L’or olympique est devenu une obsession pour la confédération brésilienne de football (CBF). L’arracher face à l’équipe honnie est vu comme une apothéose. Le match de la vengeance à même de laver l’honneur perdu. Trop d’attente ? La tension pourrait faire trembler les jambes de Neymar et de ses coéquipiers. « Nous n’avons rien à voir avec ça. Nous allons vivre notre histoire », tempère ainsi Rogério Micale, sélectionneur l’équipe cité par la Folha de Sao Paulo.

« On ne peut pas oublier »

Chez les jaunes et verts l’heure est à la concentration. Contrairement à l’avant 2014 où les stars de la Seleçao fanfaronnaient, s’exhibant hilares ou torse nus sur les réseaux sociaux, les joueurs de l’équipe olympique la jouent désormais profil bas. Toute démonstration d’arrogance pourrait, ils le savent, être retenue contre eux.

Le poids sur les épaules des onze do Brasil est immense. Mais si une défaite est inenvisageable, la victoire ne suffira pas à racheter le péché de la coupe du monde. « Nous n’auront jamais de rédemption, mais il est temps de surmonter le déni du 7 à 1 qui paralyse notre football », a tweeté dans la matinée l’écrivain Sergio Rodrigues, auteur de Dribble (ed. Seuil)

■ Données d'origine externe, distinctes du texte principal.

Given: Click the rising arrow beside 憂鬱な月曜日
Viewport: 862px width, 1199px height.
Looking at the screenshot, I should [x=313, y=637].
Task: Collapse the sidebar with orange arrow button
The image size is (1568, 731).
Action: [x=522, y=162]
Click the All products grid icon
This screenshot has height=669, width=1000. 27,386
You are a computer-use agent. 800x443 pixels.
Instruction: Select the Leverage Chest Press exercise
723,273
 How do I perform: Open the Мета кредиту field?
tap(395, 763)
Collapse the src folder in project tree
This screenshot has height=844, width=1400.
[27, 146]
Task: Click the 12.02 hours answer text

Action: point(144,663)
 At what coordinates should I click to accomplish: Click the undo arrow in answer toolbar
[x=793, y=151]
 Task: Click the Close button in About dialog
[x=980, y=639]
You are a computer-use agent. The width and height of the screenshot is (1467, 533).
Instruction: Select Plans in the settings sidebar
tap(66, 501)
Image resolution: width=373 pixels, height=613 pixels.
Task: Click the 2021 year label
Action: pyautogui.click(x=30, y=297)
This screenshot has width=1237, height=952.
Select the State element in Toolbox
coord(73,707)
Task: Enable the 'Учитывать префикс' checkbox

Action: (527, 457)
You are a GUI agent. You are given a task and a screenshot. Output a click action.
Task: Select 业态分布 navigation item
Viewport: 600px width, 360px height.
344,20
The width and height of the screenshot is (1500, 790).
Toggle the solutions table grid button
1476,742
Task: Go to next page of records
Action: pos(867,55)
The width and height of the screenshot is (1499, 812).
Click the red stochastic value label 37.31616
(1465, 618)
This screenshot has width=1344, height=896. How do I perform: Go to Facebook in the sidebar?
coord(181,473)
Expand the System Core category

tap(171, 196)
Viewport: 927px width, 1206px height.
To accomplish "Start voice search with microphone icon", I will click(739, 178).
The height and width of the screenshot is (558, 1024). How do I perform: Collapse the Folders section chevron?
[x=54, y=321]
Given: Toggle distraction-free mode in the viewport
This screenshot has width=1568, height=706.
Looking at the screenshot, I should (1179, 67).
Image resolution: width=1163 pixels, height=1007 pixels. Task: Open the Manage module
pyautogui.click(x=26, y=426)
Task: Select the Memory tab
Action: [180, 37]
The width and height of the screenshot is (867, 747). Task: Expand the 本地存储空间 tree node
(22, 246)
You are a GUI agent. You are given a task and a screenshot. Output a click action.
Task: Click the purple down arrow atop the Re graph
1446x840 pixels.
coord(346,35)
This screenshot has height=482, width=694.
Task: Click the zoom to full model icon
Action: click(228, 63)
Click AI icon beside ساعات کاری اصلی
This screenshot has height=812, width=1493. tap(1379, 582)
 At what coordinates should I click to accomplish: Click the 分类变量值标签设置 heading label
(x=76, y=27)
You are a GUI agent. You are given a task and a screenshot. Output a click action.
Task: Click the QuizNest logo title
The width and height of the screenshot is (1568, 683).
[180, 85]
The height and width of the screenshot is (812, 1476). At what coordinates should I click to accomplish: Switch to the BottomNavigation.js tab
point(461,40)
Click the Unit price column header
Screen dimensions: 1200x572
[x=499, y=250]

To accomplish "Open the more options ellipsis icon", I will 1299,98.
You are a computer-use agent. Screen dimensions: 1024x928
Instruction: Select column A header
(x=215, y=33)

À l’instar de la plupart des Brésiliens, Luiz Lima Pedroza et son compère Luiz Fernando du bar de Leme, ne voient, eux, aucune revanche possible dans le match de ce soir. Les équipes ne sont pas les mêmes et l’enjeu olympique n’est pas celui d’une coupe du monde. « On ne peut pas oublier », dit le premier. « C’est à jamais gravé dans nos mémoires », se désole le second. Une victoire permettrait toutefois d’atténuer le traumatisme du Maracanazo.